The scene offers a perfect gauntlet of challenges for any focal length. Take a small, detailed subject like a glass finial on an iron post in the foreground. Locking focus onto its intricate, painted surface immediately tells me everything I need to know about a lens's wide open micro contrast, center sharpness, and chromatic aberration. For the most part, I capture all of these test images completely wide open. My Leica M11 doesn’t actually record the exact aperture data accurately in the EXIF metadata, but the visual evidence speaks for itself. A dead giveaway of shooting wide open is the absence of any saw-tooth edges around the background light orbs, which would normally appear the moment the aperture blades begin to close down. Instead, you get the pure, uninhibited character of the optical design. A great lens resolves those fine foreground textures effortlessly, separating the subject from the world around it with distinct clarity.
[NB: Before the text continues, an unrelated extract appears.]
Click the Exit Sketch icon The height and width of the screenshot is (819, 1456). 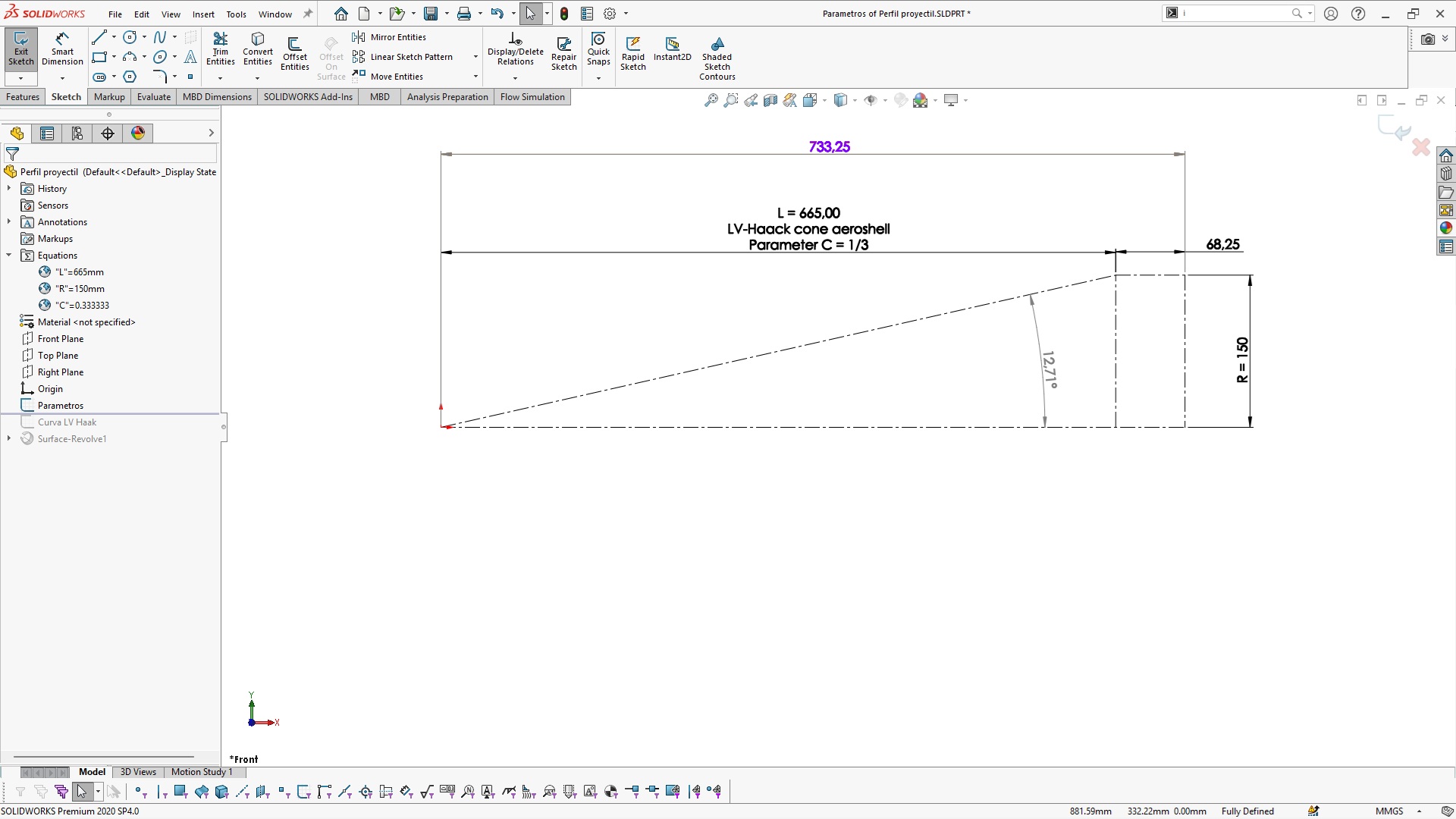(20, 48)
Just past that plane of focus, the environment transforms into an ideal canvas for evaluating out of focus rendering, or bokeh. The deep background transitions into a soft mix of patio diners, warm indoor lights, and ambient signage. How a lens handles this transition is where its true personality shines, and it is where the engineering philosophies of different manufacturers become beautifully obvious.
A high performance Zeiss prime might deliver clinical perfection with razor sharp micro-contrast and punchy, dramatic isolation. A classic Leica lens often brings that legendary, smooth transition where the subject seamlessly pop out of a creamy background. Meanwhile, a Voigtlander lens might offer a completely unique, vintage rendering with a distinct character and swirling bokeh textures that feel deeply artistic rather than perfect. The string lights in the upper right offer a quick assessment of sagittal astigmatism and optical vignette, revealing whether the background bokeh highlights stay perfectly circular or stretch into classic cat eye shapes near the frame borders.
Testing different glass in the same spot under similar afternoon conditions removes the variables and lets the inherent character of the optics speak for itself. Whether I am analyzing the absolute clinical perfection of a modern high end prime ( Zeiss. My favorites so far ) or the classic, soulful character of a legacy design, this little testing routine provides me with a great petri dish. The images below will not be judged by me, instead, I am simply describing the gear they were shot with. This is an editorial designed for you to evaluate, compare, and judge the rendering for yourself, turning a routine bench test into an exercise in pure visual style.
Voigtlander 50mm 1.2 Nokton II
Zeiss 35mm 1.4 Distagon ZM
Voigtlander 50mm F2 APO Lanthar VM
Leica 50mm Summilux ( 2025 - Classic Re-Issue ) - Non Asph
Leica 75mm APO Summicron
A different subject all together. I though I would throw the following two in here.
Zeiss 35mm 1.4 Distagon ZM
Leica 50mm Summilux ( 2025 - Classic Re-Issue ) - Non Asph
In the end, there is no single right answer when it comes to optical rendering, only the look that makes you want to pick up your camera and shoot. Some photographers crave the clinical, predictable perfection of a modern design, while others hunt down the unique imperfections and vintage charm that give an image character. Now that you’ve seen how these different formulas from Leica, Zeiss, and Voigtlander interpret the same scene under similar lighting conditions, the choice is yours.